#### Extracted text ####

Italy wants mentality change, not looser EU budget rules: PM Renzi

ROME Fri Jun 20, 2014 3:19pm EDT

Italy's Prime Minister Matteo Renzi (R) prepares to meet European Council President Herman Van Rompuy in Rome June 18, 2014. REUTERS/Remo Casilli

Italy's Prime Minister Matteo Renzi (R) prepares to meet European Council President Herman Van Rompuy in Rome June 18, 2014.

Credit: Reuters/Remo Casilli

ROME (Reuters) - Italy wants a change in European "mentality" and not looser budget rules, Prime Minister Matteo Renzi said on Friday, adding that he would propose an ambitious agenda for when Rome assumes the rotating European Union presidency next month.

"We are not asking for a revision or relaxation of the accords" on budget matters, Renzi said in a statement. "Instead we want a change in mentality, a leap forward for the entire EU as a reply to the anxiety and the challenges that Europe is facing."

Italy has called for flexibility in European budget rules to encourage economic growth and jobs, in a switch away from the austerity imposed after the euro zone debt crisis, a position that gathered momentum at a meeting of EU finance ministers in Luxembourg on Friday.

The 39-year-old Renzi took office in February after pushing aside a party rival, promising a broad series of reforms including several aimed at turning around Italy's perennially sluggish economy, the euro zone's third-biggest, which is also saddled with a 2-trillion-euro debt.

Renzi has so far held out on expressing support for former Luxembourg Prime Minister Jean-Claude Juncker, who is backed by Germany and opposed by Britain to become the next European Commission president, as he pushes for a broad agreement on more budget flexibility.

"There's no need to change the rules. On the contrary, we ask that all of them be respected. But Europe's future must be political or there will be no future. We will propose an ambitious agenda" for the EU in the second half of the year, Renzi said.

Euro zone finance ministers agreed on Thursday that EU budget rules should not be changed again after major revisions in 2005, 2011 and 2013, but that governments should fully use the leeway already built into the Stability and Growth Pact.

#### Information provided ####

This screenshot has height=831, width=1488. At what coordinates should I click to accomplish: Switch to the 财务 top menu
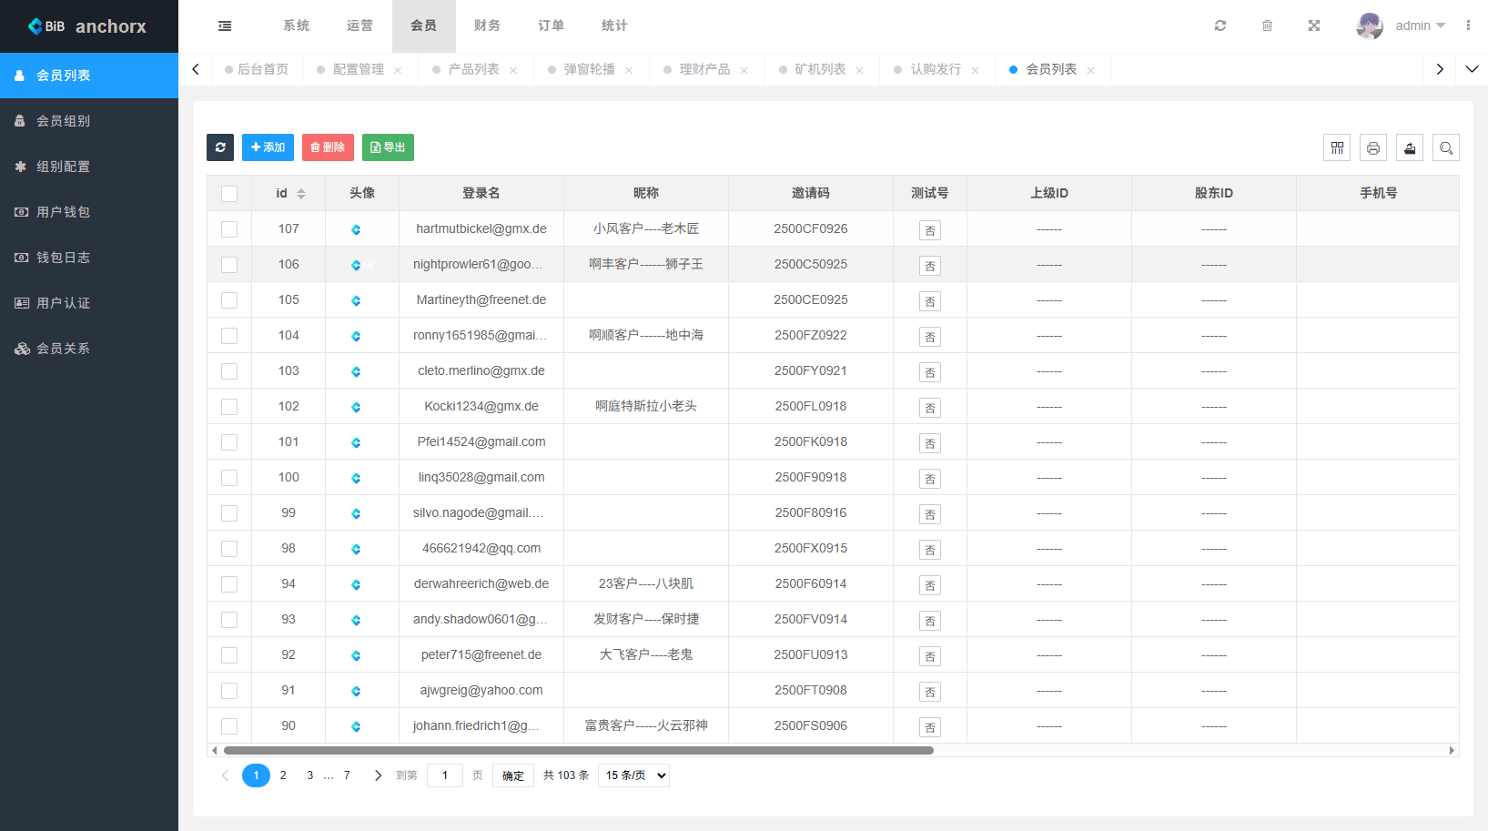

####

Task requirements: Reproduce word for word the passage of the article on Renzi and EU budget rules that opens with the words "Italy has called" and closes with "more budget flexibility.".

Result below:
Italy has called for flexibility in European budget rules to encourage economic growth and jobs, in a switch away from the austerity imposed after the euro zone debt crisis, a position that gathered momentum at a meeting of EU finance ministers in Luxembourg on Friday.

The 39-year-old Renzi took office in February after pushing aside a party rival, promising a broad series of reforms including several aimed at turning around Italy's perennially sluggish economy, the euro zone's third-biggest, which is also saddled with a 2-trillion-euro debt.

Renzi has so far held out on expressing support for former Luxembourg Prime Minister Jean-Claude Juncker, who is backed by Germany and opposed by Britain to become the next European Commission president, as he pushes for a broad agreement on more budget flexibility.